With pictures excluded, give again exactly the lines running from the one holding "The width and height of the screenshot is (1456, 819)." through the end of the listing below.

(Data to process)

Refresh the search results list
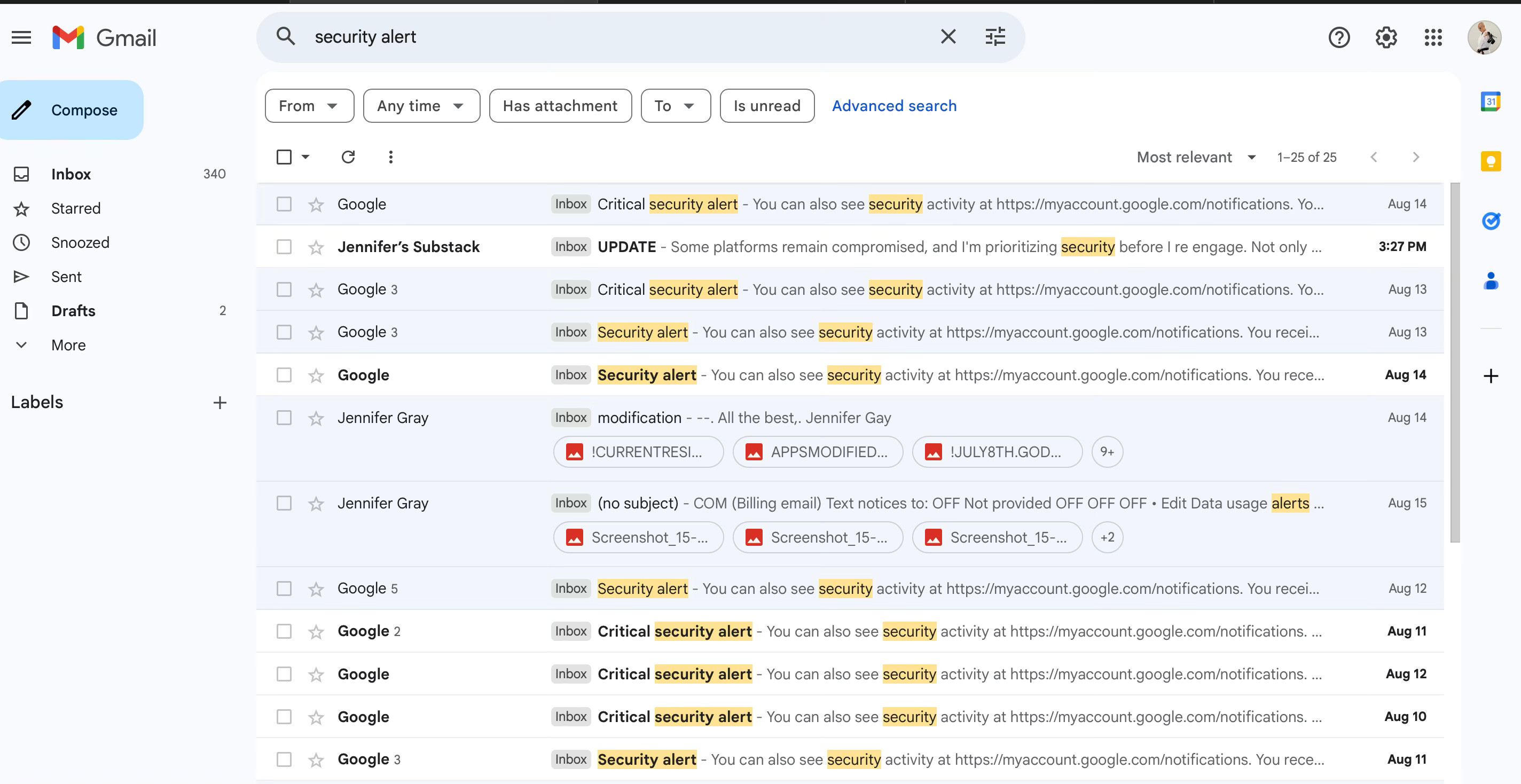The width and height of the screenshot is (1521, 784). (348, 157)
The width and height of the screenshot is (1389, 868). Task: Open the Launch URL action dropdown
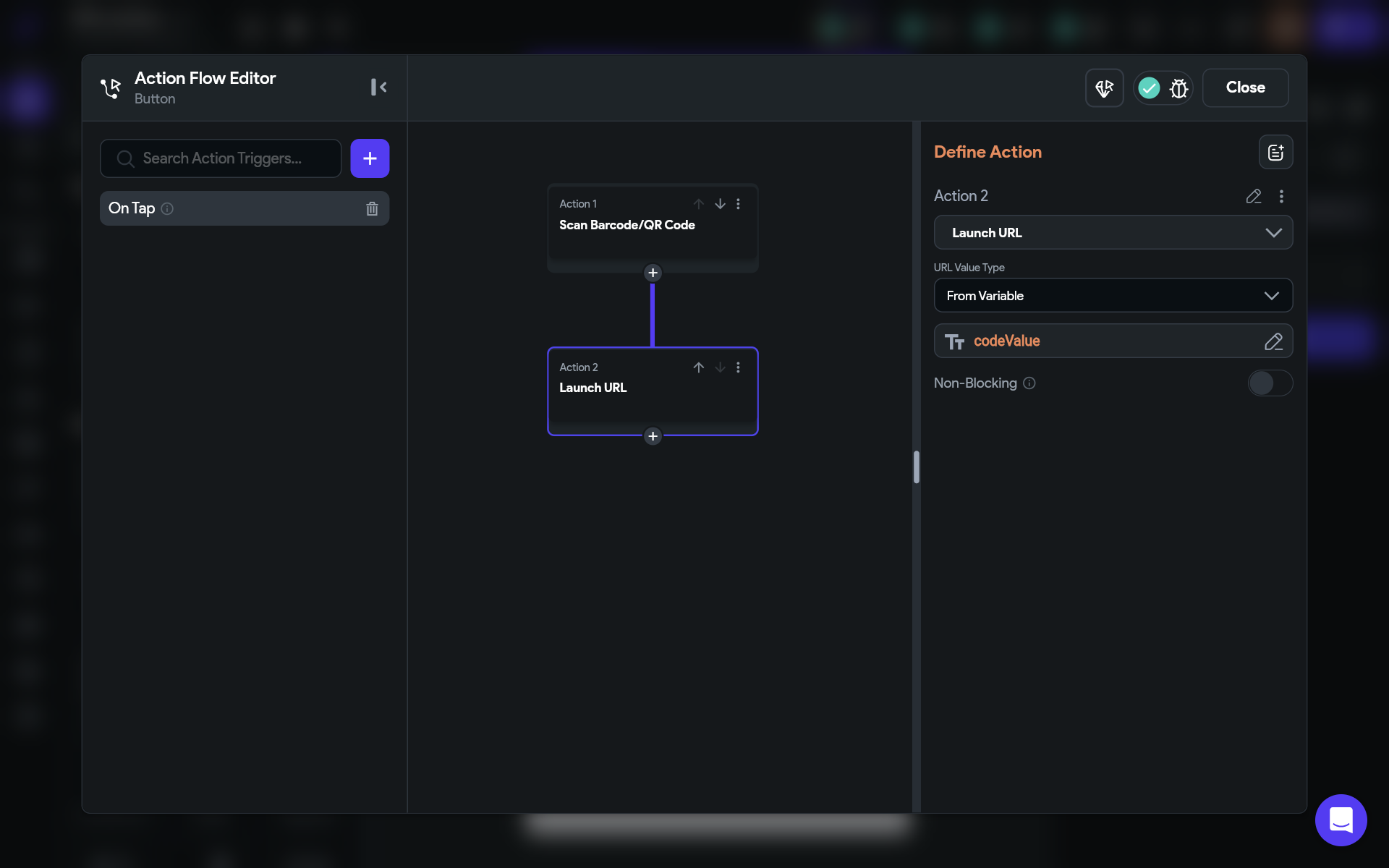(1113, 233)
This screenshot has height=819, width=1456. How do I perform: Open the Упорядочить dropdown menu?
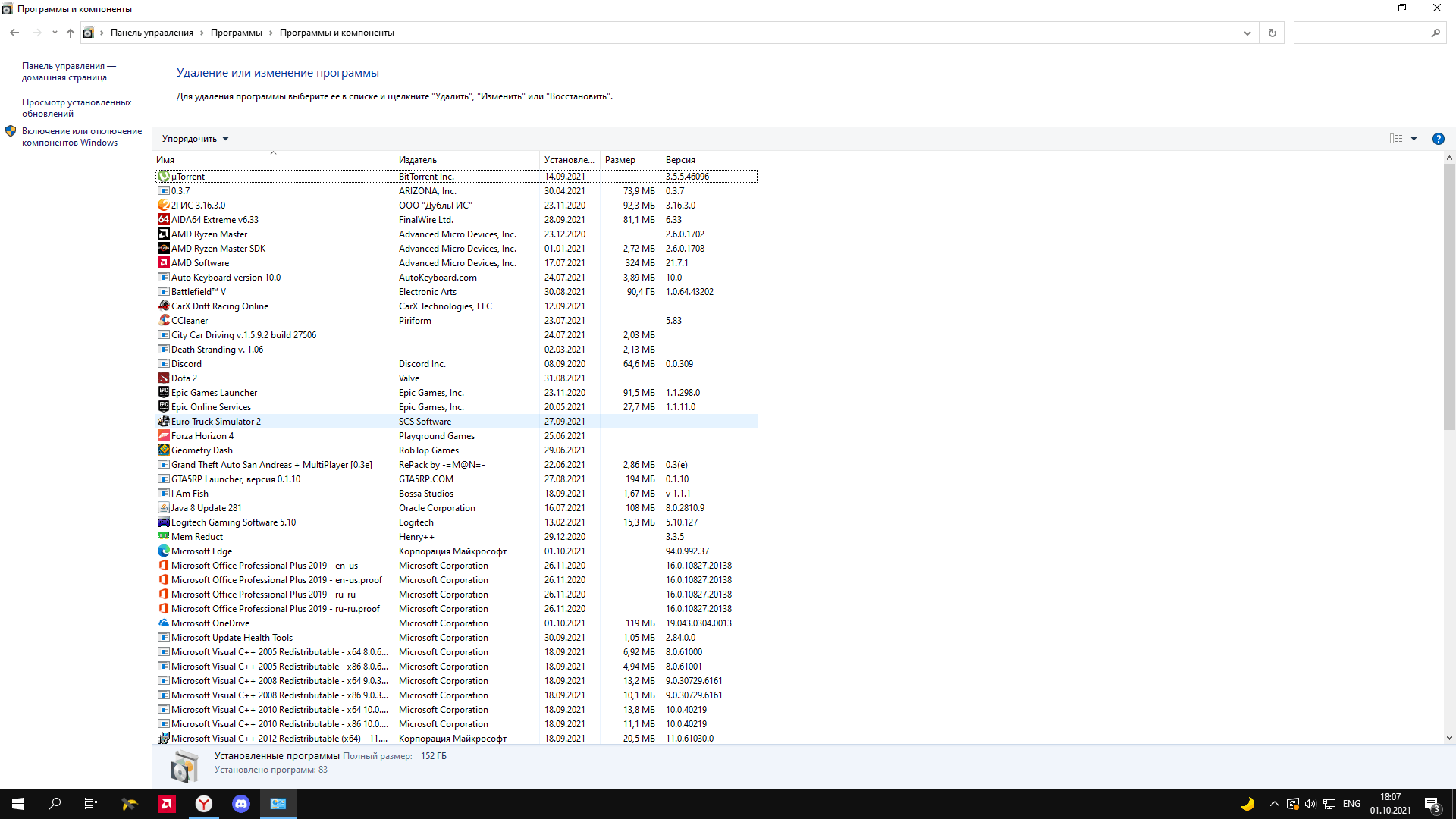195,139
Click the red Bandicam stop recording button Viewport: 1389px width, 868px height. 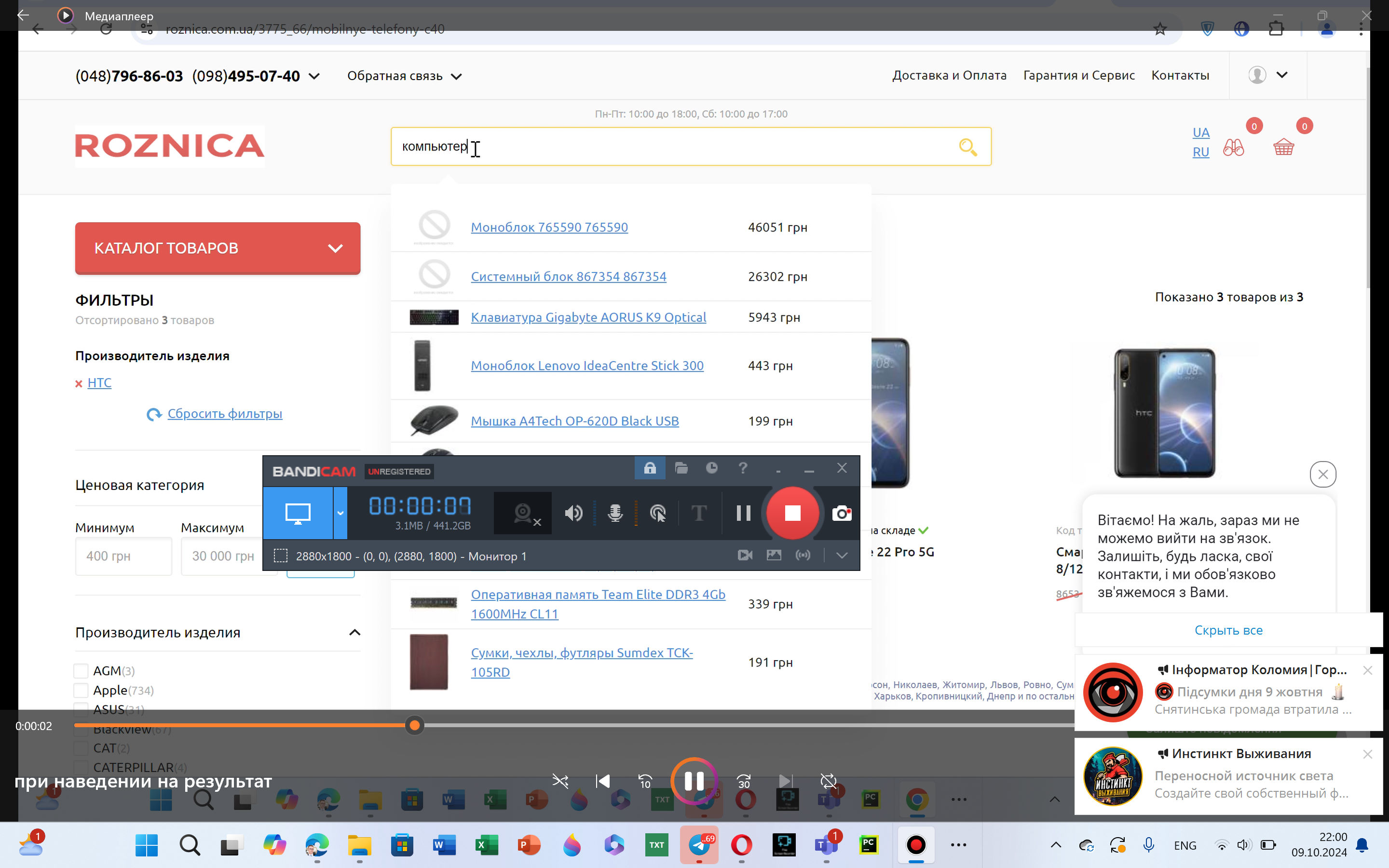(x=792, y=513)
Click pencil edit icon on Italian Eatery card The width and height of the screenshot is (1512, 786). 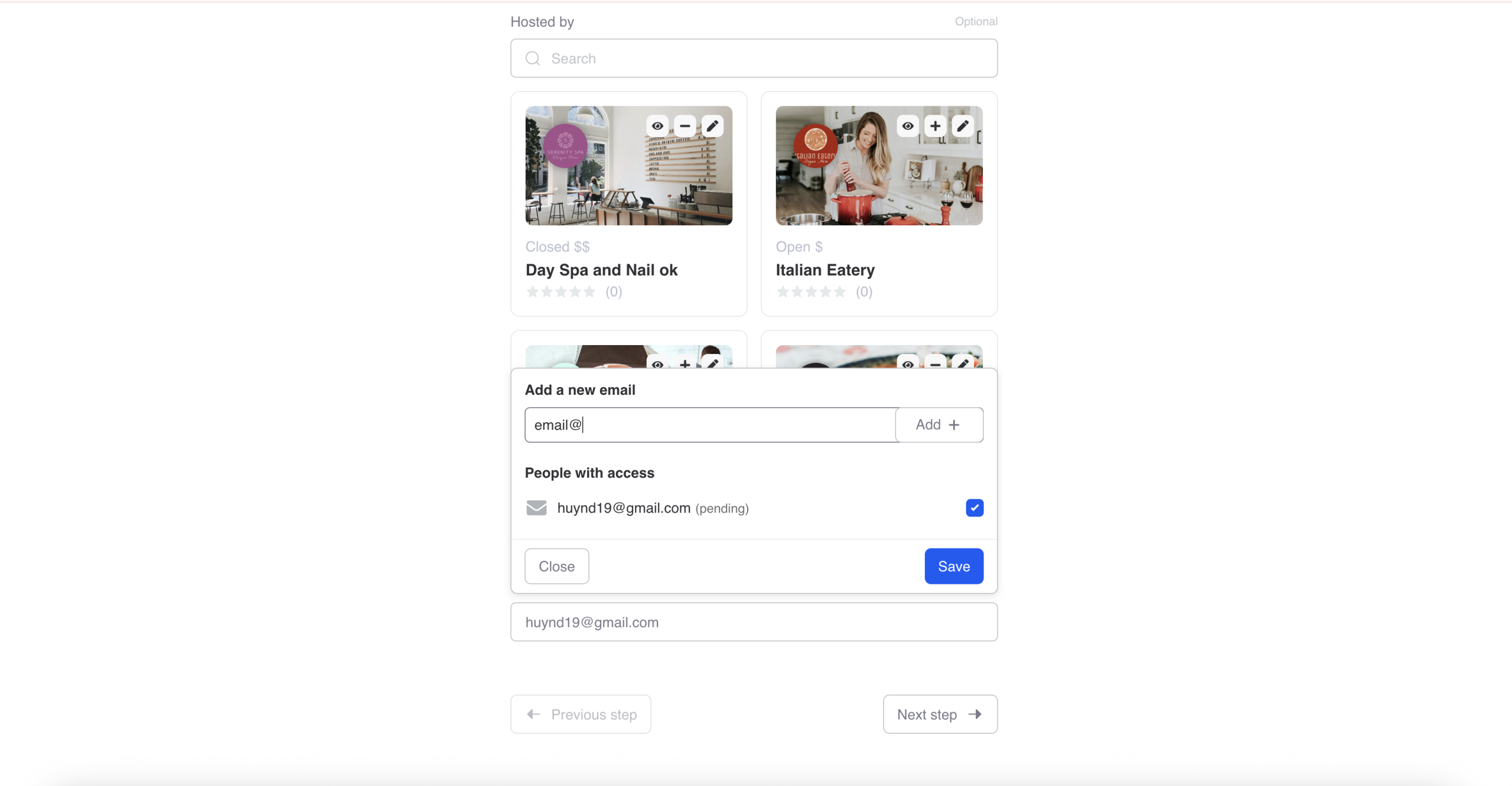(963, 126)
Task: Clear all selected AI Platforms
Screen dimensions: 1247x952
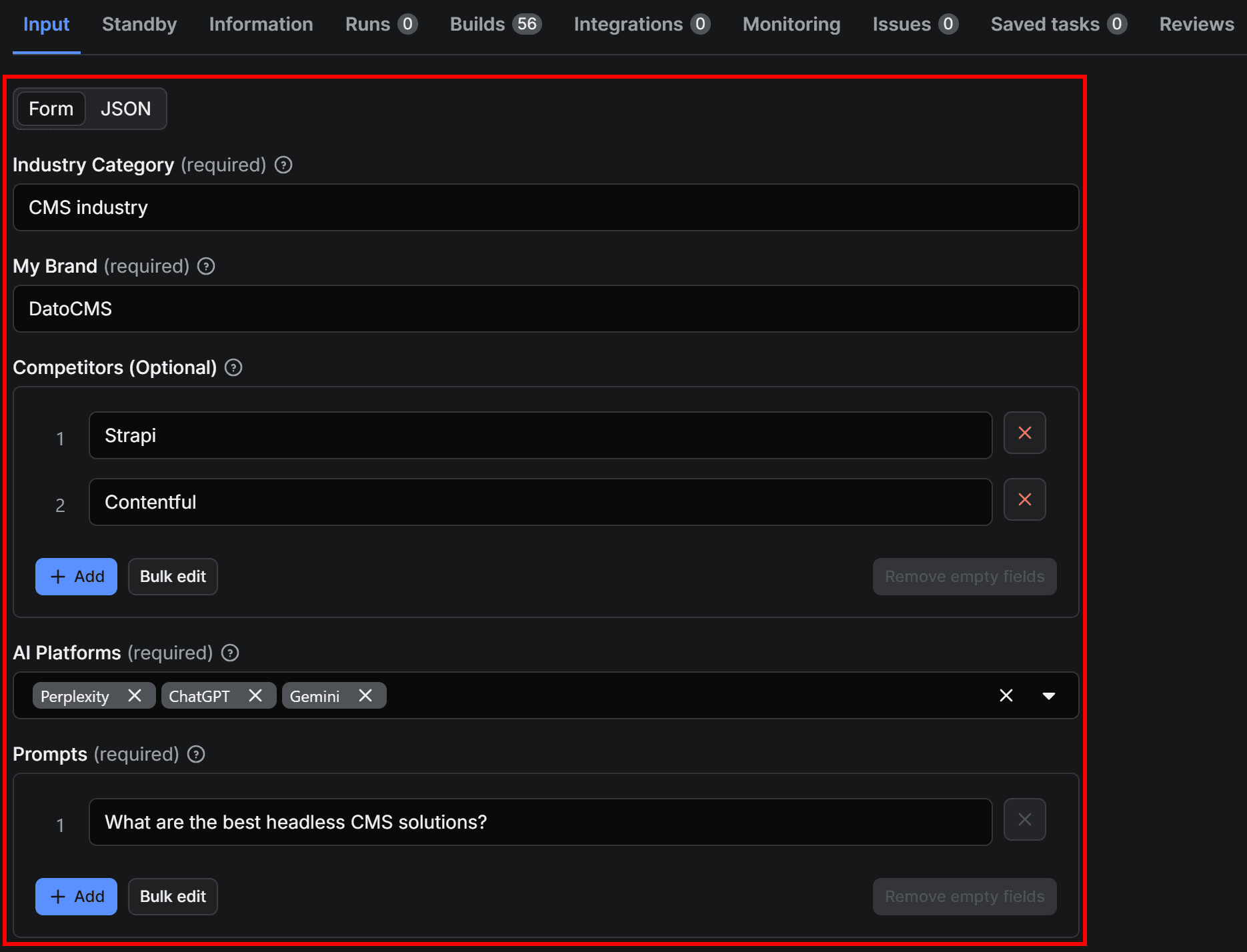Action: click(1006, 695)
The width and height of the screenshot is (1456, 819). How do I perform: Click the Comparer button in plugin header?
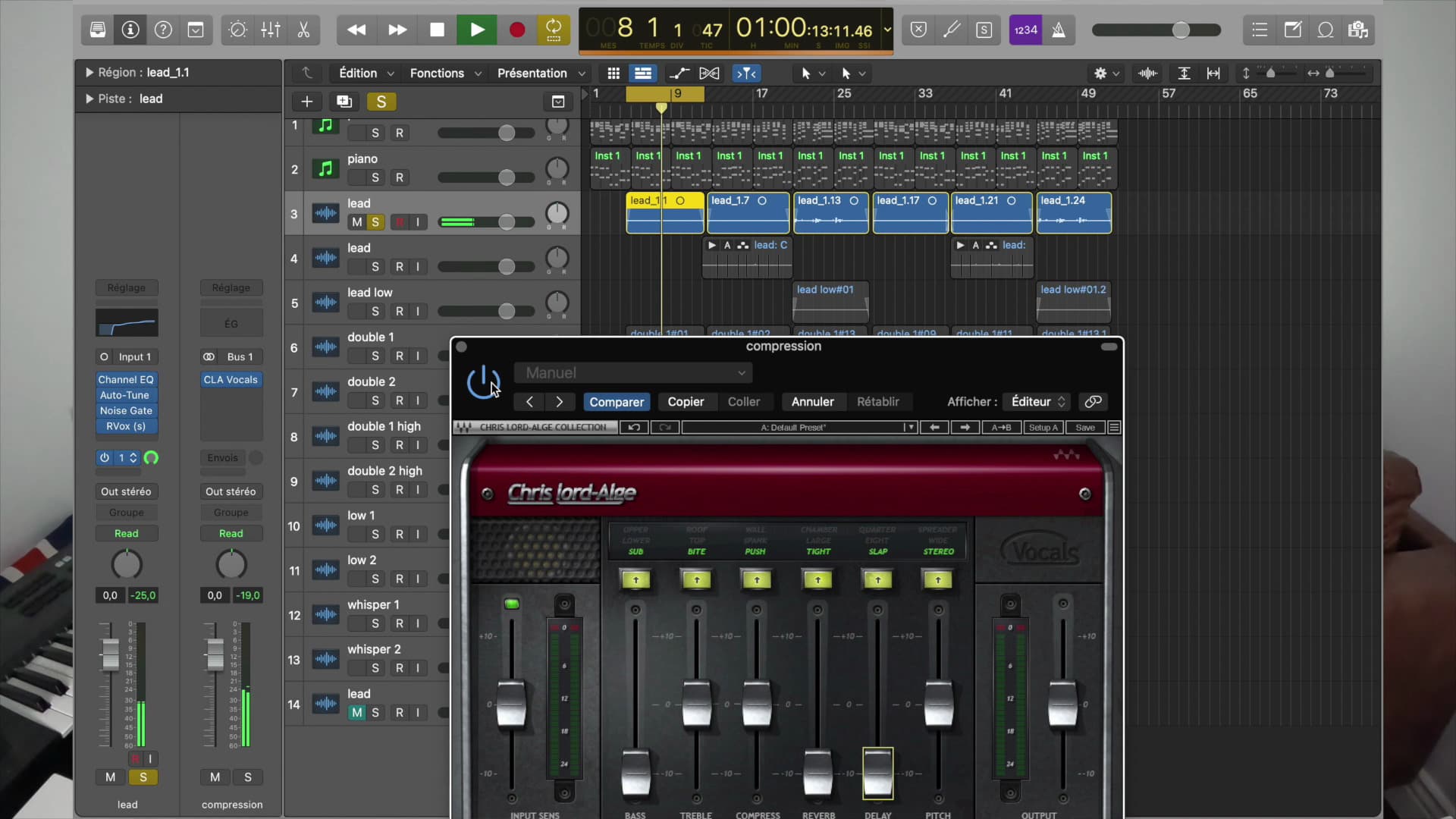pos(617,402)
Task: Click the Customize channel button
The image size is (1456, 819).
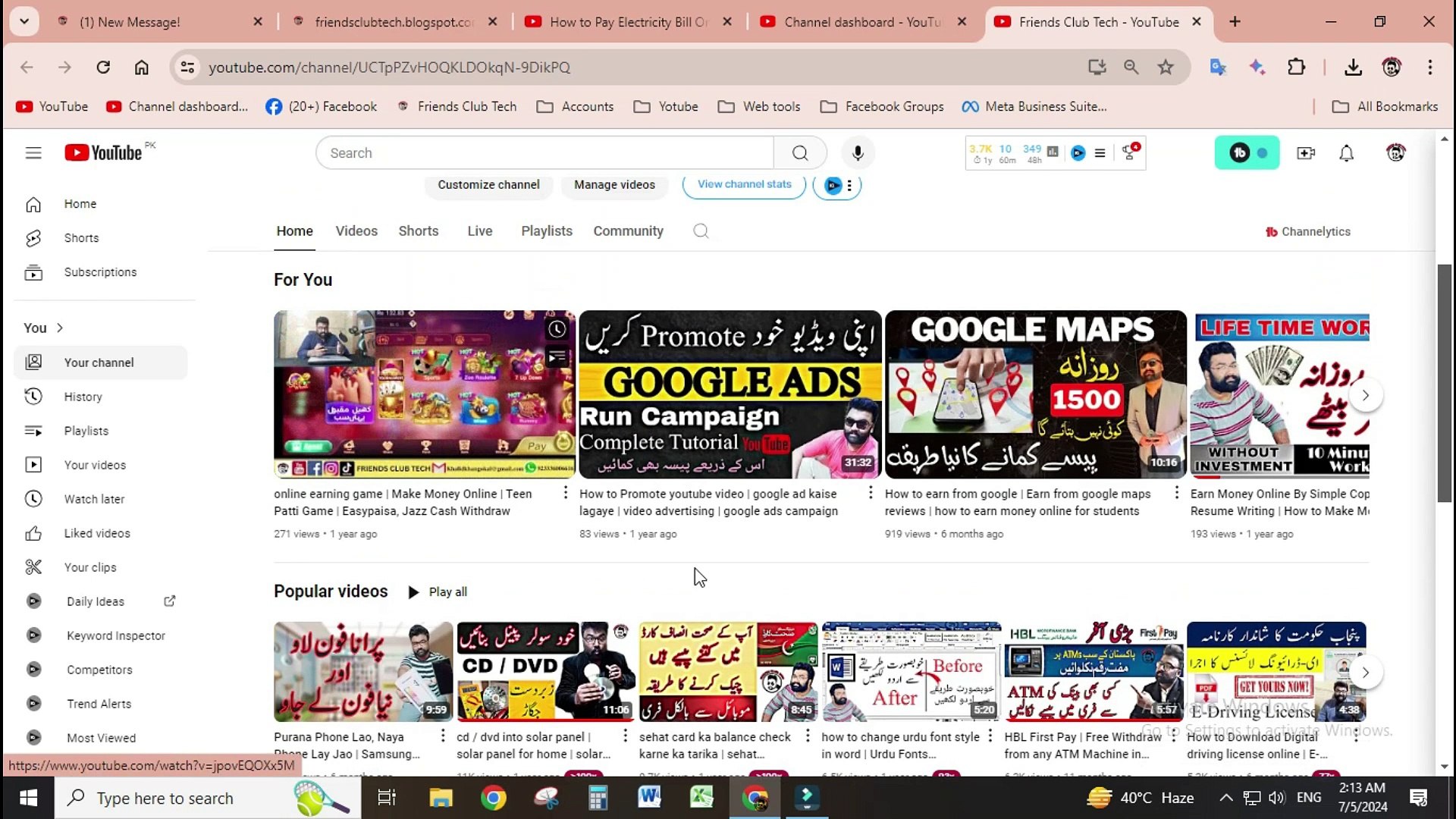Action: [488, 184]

(End Data to process)

**Response to this task**
The width and height of the screenshot is (1456, 819). How do I perform: Click the Comparer button in plugin header?
pos(617,402)
Task: Click the Customize channel button
The image size is (1456, 819).
Action: [488, 184]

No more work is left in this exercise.